In your larger research plan, take time to pause and assess whether the data management and sharing solutions you worked out at the start of the project still fit the scope, questions, and sources that your research project has evolved to encompass. It may be that you now have many more (or much larger) files to manage; your original file-naming convention may have assumed all your objects were coming from one institution, and now you are incorporating items from other institutions and need to now track those varied sources explicitly; you originally only worked with collaborators within your institution, and now you want to bring in external collaborators, etc.
How will you manage onboarding of new, incoming RAs and everyone else new to the research project? Take time to do an orientation of your research group, and have a common set of “guidelines” or “rules” about what is acceptable use of the research materials, and what isn’t. Answer common questions and “worst case scenarios”. For example, what if an RA thinks it is fine to copy research files to their personal laptop. Is that an acceptable practice? Who can they share those files with? Or not? Explicitly stating expectations allows all to participate with a shared understanding. Sometimes a project binder (a soft or hard version), created by the project lead and unique to each workflow, in which all project protocols and best practices are recorded, can be the most practical way to go about this.

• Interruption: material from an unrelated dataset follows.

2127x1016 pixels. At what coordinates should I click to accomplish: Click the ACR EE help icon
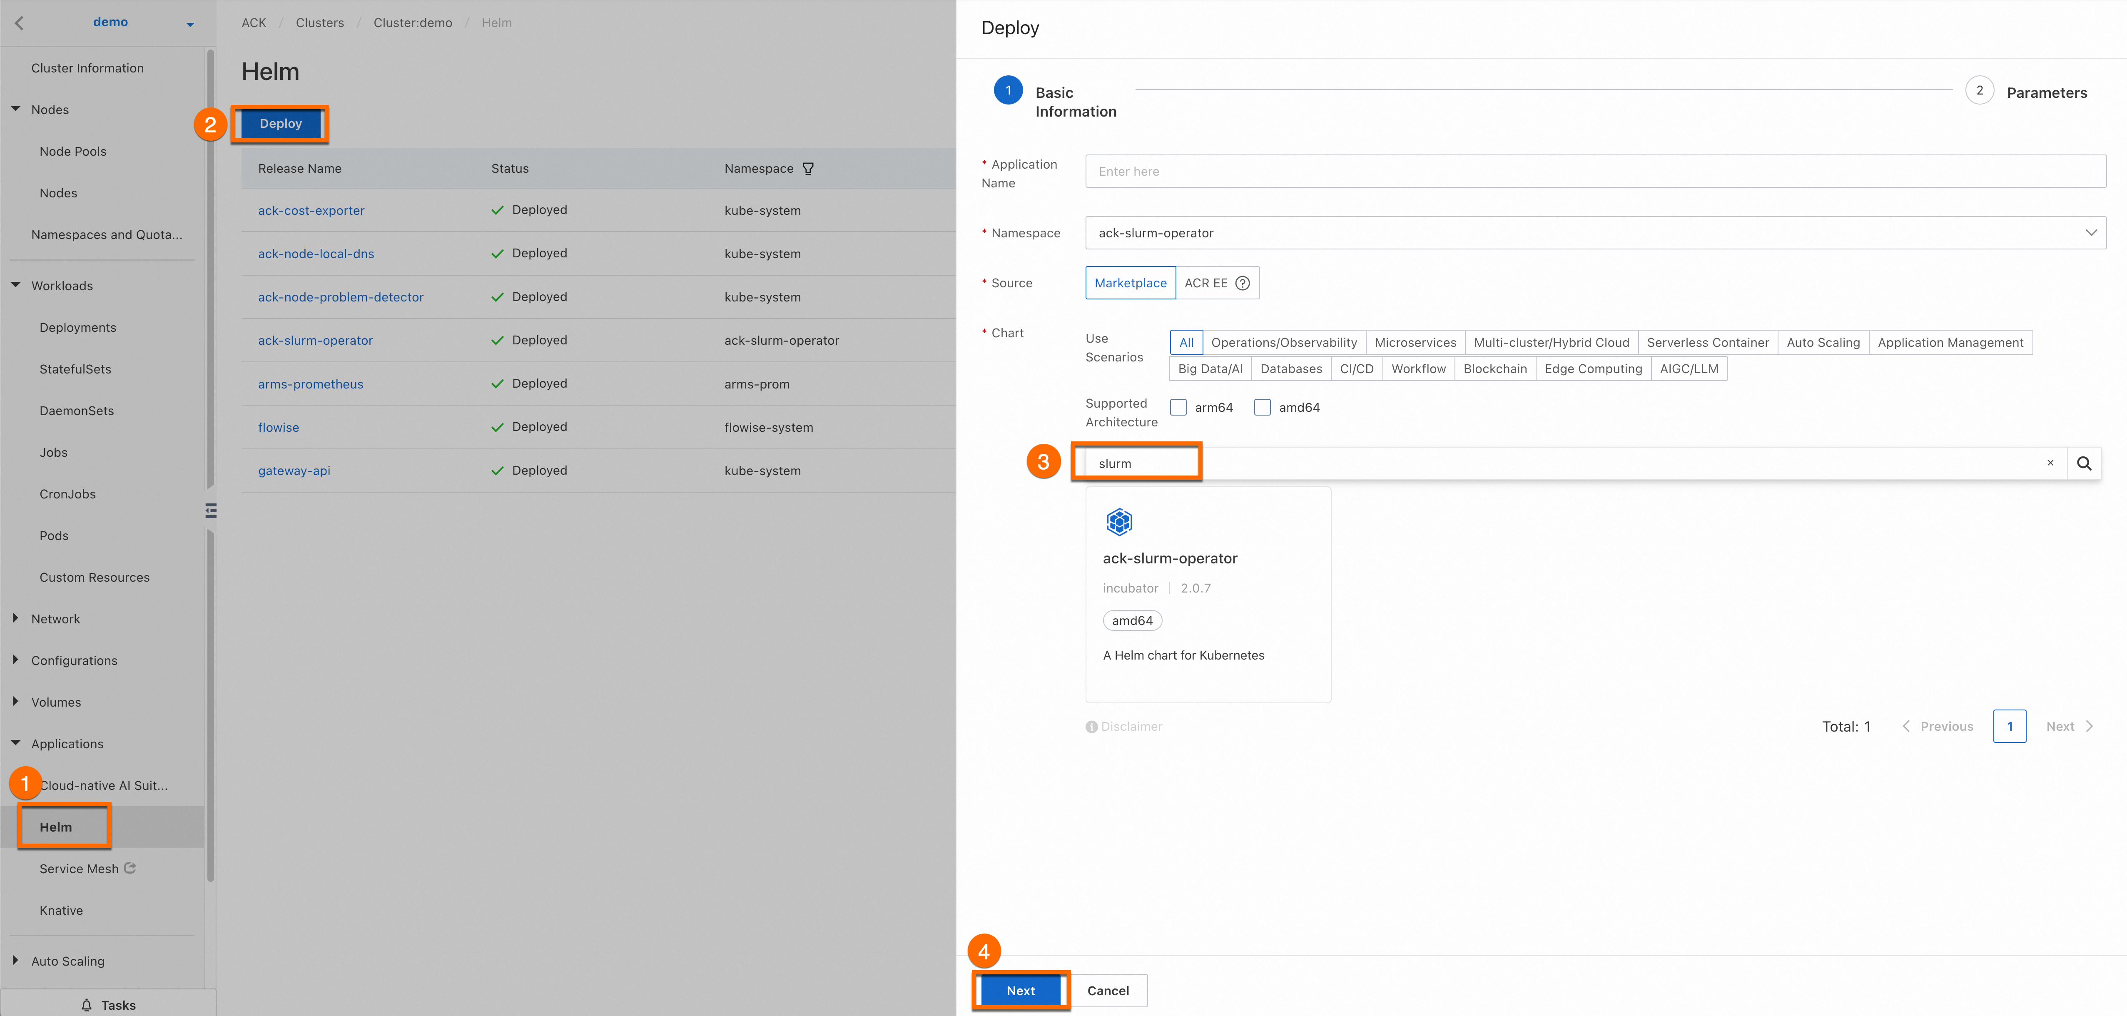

Note: Research Assistants have unique opportunities on digital humanities projects to build technical skills and knowledge of metadata entry. These are not only excellent skill sets for them to graduate with, but it is also likely how a large percentage of the labour needs of a digital humanities project will be resourced. It is important to view this labour as a significant contribution to the scholarly work in future publications even if/after their contracts have expired. We recommend using a protocol such as the Credit Taxonomy or The Student Collaborator’s Bill of Rights to acknowledge your student labour in co-authorship or other appropriate roles; anonymous skill-building does not go far enough in helping them build their scholarly careers.
Concordia has solicited Compute Canada to join SpokenWeb as an institutional partner; as a partner, this national data infrastructure service provides cloud storage space and basic services to all SpokenWeb partners who choose not to use local infrastructure options. Other SpokenWeb partners, such as UBCO, have chosen to use their own local institutionally provided cloud storage infrastructure, but contribute metadata to the shared catalogue, SWALLOW.
The SpokenWeb “Repository” currently holds files from Concordia, SFU and uAlberta, and each level of the file structure has controlled access through user passwords and permissions. If members want to search other institution’s holdings, they search the metadata describing files in SWALLOW.